E1 vs E2 Mechanisms: Understanding Catalysts

[MathewsMD]

Hi,

I'm just reviewing E1 and E2 mechanisms and I had one question regarding the catalysts. I've attached the image for the 2 reactions I have a question about.

I understand E1 mechanisms are more common for reactions with tertiary carbocation intermediates while E2 is more common for primary, and that E1 or E2 would occur for secondary (though it would depend on the intermediate stabilities, correct?). In the image posted, there are 2 reactions (E1 and E2) with the same original reagent. I just don't quite understand why OEt-, the catalyst for the E2 mechanism, cannot be used for the E1 mechanism (i.e. why is water used as opposed to OEt-?). They both seem to be LB, though OEt- stronger, and I would presume OEt- can be used as a catalyst for the E1 mechanism, but it appears not. Is there any particular reason why using OEt- (or any other molecule like OCH3-) does not lead to the E1 mechanism but instead to E2 only? Does it have to do with water being a smaller molecule and allowing the reaction to not be stereoselective? Why cannot the stronger LB like OEt- lead to the E1 mechanism?

 

[TeethWhitener]

Take a look at your final (not alkene) products: for E2, you get neutral ethanol, whereas for E1, you get H₃O⁺, a charged species. The answer to your question has to do with the acidity of the alpha proton (the hydrogen on the carbon next to the leaving group). In an E2 reaction, a Lewis base abstracts the alpha proton and the leaving group leaves in a concerted manner ("concerted" just means "at the same time"). Since the alpha proton isn't particularly acidic in this case, you need a pretty strong base to pull it off. In the case of an E1 mechanism, though, the leaving group is abstracted first, and what you're left with is a hydrogen which is alpha to a carbocation. In this case, the carbocation is highly electron withdrawing (as a result of its being positively charged), and the alpha proton becomes extremely acidic. Therefore, the base you need to pull off the remaining proton doesn't have to be nearly as strong (in this case, H₂O is a much weaker base than OEt^-).

 

[MathewsMD]

Take a look at your final (not alkene) products: for E2, you get neutral ethanol, whereas for E1, you get H₃O⁺, a charged species. The answer to your question has to do with the acidity of the alpha proton (the hydrogen on the carbon next to the leaving group). In an E2 reaction, a Lewis base abstracts the alpha proton and the leaving group leaves in a concerted manner ("concerted" just means "at the same time"). Since the alpha proton isn't particularly acidic in this case, you need a pretty strong base to pull it off. In the case of an E1 mechanism, though, the leaving group is abstracted first, and what you're left with is a hydrogen which is alpha to a carbocation. In this case, the carbocation is highly electron withdrawing (as a result of its being positively charged), and the alpha proton becomes extremely acidic. Therefore, the base you need to pull off the remaining proton doesn't have to be nearly as strong (in this case, H₂O is a much weaker base than OEt^-).

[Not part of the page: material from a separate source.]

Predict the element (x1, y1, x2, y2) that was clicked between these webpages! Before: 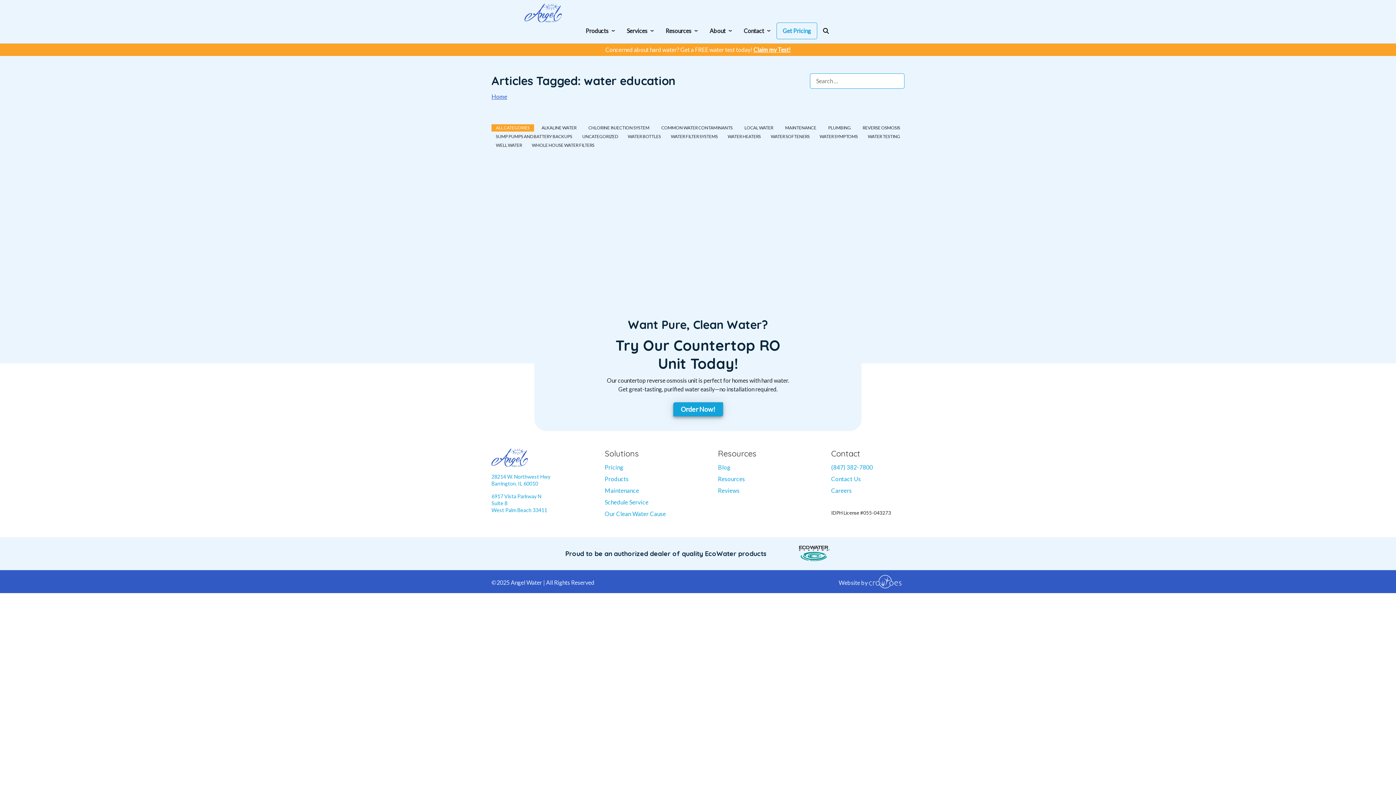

Yes. Thank you. Just to clarify: the base you need to pull of the remaining proton therefore doesn't have to be nearly as strong, but can't it still be strong and still allow the mechanism to proceed? Why can't EtO- be used for both reactions? (i.e. for the E2 mechanism, it uses only EtO- and has only one product, but why can't both products, like formed in the E1 pathway, be made if you already have a strong enough base?)

 

[TeethWhitener]

You can use a stronger base. You just don't have to. But I have to caution you that this isn't always true. Think about acid-catalyzed dehydration proceeding through an E1 mechanism. In this case, the first step is to protonate a hydroxyl to -OH₂⁺, which then eliminates as water, at which point a weak base (usually water in this case) can remove the remaining alpha proton. If you try to use a strong base in a reaction like this, you'll just end up deprotonating the protonated hydroxyl -OH₂⁺, turning it back into an -OH group. In this case, the use of a strong base won't push the reaction forward.